C) Si è costituita in giudizio con memoria difensiva l'Agenzia delle entrate – Riscossione.
MOTIVI DELLA DECISIONE
D) Il ricorso in appello non può trovare accoglimento.
E) Ritiene questo Collegio che le deduzioni formulate da parte appellante in ordine alla produzione documentale effettuata da parte appellata dovevano costituite oggetto di una “querela di falso” perché (per quel che è dato intendere) gli avvisi di ricevimento conterrebbero delle alterazioni rispetto a un ipotetico originale.
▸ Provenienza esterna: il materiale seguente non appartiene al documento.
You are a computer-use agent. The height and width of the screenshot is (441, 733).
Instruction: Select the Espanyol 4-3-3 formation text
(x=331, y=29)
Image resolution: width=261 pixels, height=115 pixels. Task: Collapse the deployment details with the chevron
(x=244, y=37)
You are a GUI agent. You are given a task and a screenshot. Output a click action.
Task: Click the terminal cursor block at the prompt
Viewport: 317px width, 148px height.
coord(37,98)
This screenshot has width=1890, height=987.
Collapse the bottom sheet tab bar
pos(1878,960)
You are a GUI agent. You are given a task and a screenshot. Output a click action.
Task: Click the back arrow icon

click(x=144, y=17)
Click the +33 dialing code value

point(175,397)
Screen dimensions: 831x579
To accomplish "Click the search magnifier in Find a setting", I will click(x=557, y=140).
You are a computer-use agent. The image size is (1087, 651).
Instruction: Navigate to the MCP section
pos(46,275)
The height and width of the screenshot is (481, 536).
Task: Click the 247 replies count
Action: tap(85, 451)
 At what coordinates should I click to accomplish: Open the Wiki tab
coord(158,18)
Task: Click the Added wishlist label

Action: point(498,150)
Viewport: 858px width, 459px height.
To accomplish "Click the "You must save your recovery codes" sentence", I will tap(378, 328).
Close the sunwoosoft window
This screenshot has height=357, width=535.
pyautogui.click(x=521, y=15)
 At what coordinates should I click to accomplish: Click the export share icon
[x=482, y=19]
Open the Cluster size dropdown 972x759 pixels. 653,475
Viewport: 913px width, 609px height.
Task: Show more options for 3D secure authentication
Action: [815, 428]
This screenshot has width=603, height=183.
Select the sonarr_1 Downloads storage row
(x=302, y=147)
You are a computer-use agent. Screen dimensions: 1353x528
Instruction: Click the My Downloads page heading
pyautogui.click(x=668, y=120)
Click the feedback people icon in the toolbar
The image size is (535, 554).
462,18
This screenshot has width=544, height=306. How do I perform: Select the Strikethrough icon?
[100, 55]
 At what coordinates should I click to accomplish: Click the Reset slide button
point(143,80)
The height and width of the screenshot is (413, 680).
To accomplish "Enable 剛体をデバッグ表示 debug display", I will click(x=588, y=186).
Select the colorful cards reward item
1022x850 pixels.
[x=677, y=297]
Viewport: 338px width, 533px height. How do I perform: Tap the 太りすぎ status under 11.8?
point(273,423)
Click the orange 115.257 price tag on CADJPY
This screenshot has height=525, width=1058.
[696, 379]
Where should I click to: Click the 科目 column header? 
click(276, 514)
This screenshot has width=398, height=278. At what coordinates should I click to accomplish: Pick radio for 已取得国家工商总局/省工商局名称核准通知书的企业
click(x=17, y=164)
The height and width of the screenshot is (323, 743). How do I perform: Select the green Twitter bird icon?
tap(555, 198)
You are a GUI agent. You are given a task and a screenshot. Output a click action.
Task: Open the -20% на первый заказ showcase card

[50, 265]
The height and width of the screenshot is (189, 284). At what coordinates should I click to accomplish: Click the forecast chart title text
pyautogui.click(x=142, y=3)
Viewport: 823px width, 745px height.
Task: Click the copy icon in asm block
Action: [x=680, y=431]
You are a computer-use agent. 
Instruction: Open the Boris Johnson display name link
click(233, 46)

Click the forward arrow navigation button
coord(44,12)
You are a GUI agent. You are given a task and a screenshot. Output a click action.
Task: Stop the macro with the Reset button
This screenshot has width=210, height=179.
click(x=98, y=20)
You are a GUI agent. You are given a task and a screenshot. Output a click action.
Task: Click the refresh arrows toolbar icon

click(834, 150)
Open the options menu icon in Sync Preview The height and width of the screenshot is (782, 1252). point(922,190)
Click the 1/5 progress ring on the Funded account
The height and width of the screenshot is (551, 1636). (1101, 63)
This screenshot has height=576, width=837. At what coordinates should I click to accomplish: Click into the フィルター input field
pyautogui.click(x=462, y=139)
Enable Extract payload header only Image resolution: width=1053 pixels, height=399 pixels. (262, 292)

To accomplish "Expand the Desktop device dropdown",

F) Osserva ancora il Collegio che l'introduzione nell'ordinamento del processo tributario telematico impedisce il deposito in giudizio dell'“originale” cartaceo che dovrà sempre essere trasformato in un documento digitale;
l'originale sarebbe, quindi, depositato in giudizio con le medesime modalità con le quali è stato già prodotto.
G) Il ricorso in appello non può trovare accoglimento perché privo di una firma valida del difensore: marca temporale 15 gennaio 2025. Una firma non valida equivale a firma inesistente.
H) Le regioni del rigetto giustificano la compensazione delle spese di giudizio.
P.Q.M.
Rigetta l'appello. Spese compensate.